WHAT IS REQUIRED:
Could you copy the hearing transcript word for word, everything from "FRENCH CJ:   Is" down to "the ministerial judgment?"?

PAGE TEXT:
FRENCH CJ:   Is it the hoops that had to be gone through before that could happen?

MR GRIFFITHS:   Yes.

FRENCH CJ:   But so far as the other points are concerned they are all to be found in the phrase “needed or likely to be needed”, are they not, which is really a matter of statutory construction in the scope of the ministerial judgment?

MR GRIFFITHS:   It is certainly a matter of statutory construction.  We necessarily accept that.  We would add, however, that it is a statute which has a particular significance, of course, in this State, not only for the parties to these proceedings but it has a particular significance or importance to the public generally relating as it does to the claimability of Crown or public land.

HAYNE J:   For my own part, I need no persuasion that this is a matter of high public moment, but does your argument, if accepted, lead to the conclusion that the Minister cannot respond to - I attempt to find a neutral phrase - a statement in another ministry at high level.  “Look, we need this land for - here insert ‘Government use’”.  Is that not where the argument takes you to?

AVAILABLE DATA:
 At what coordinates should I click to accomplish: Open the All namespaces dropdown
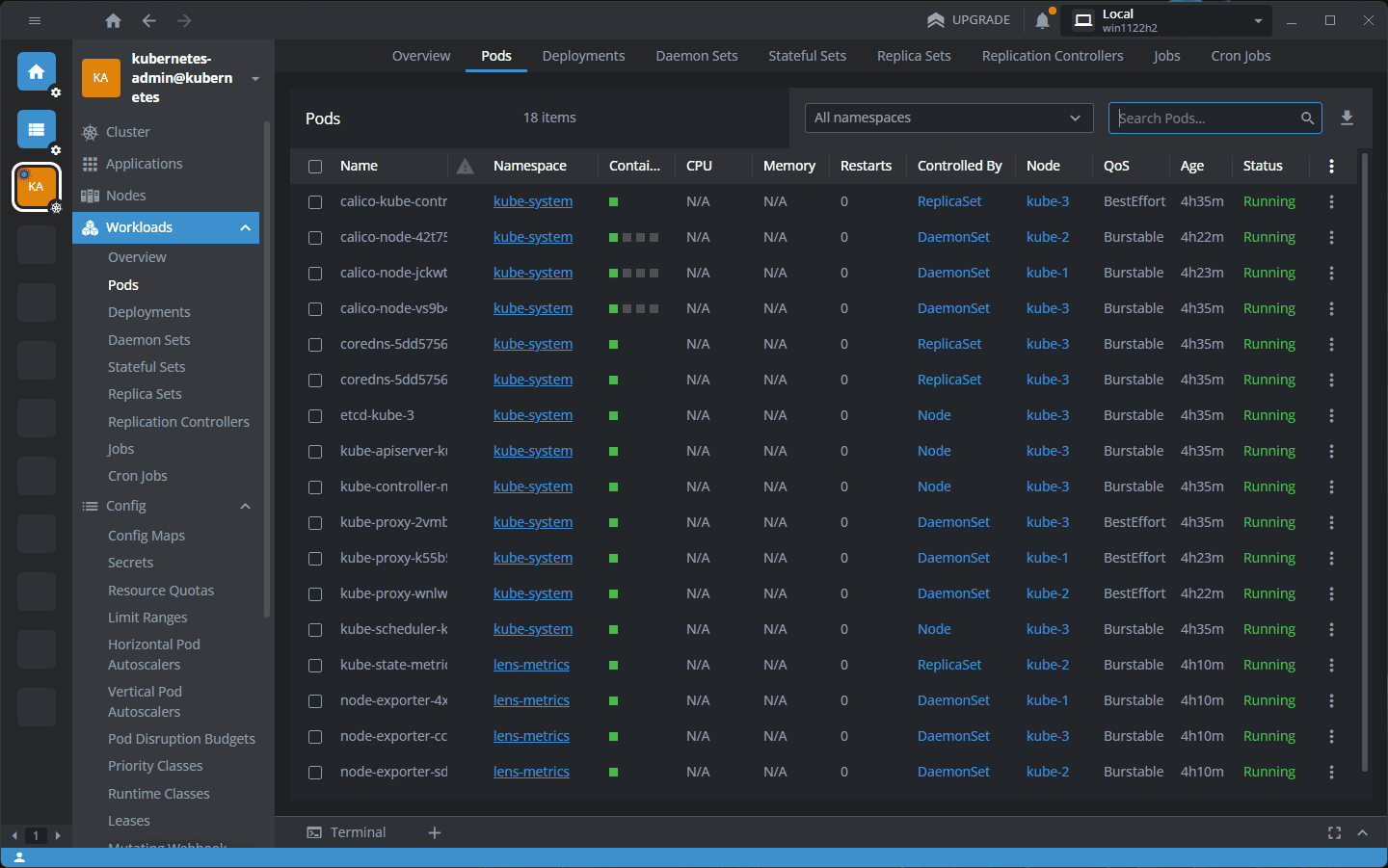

RESULT OF THE TASK:
FRENCH CJ:   Is it the hoops that had to be gone through before that could happen?

MR GRIFFITHS:   Yes.

FRENCH CJ:   But so far as the other points are concerned they are all to be found in the phrase “needed or likely to be needed”, are they not, which is really a matter of statutory construction in the scope of the ministerial judgment?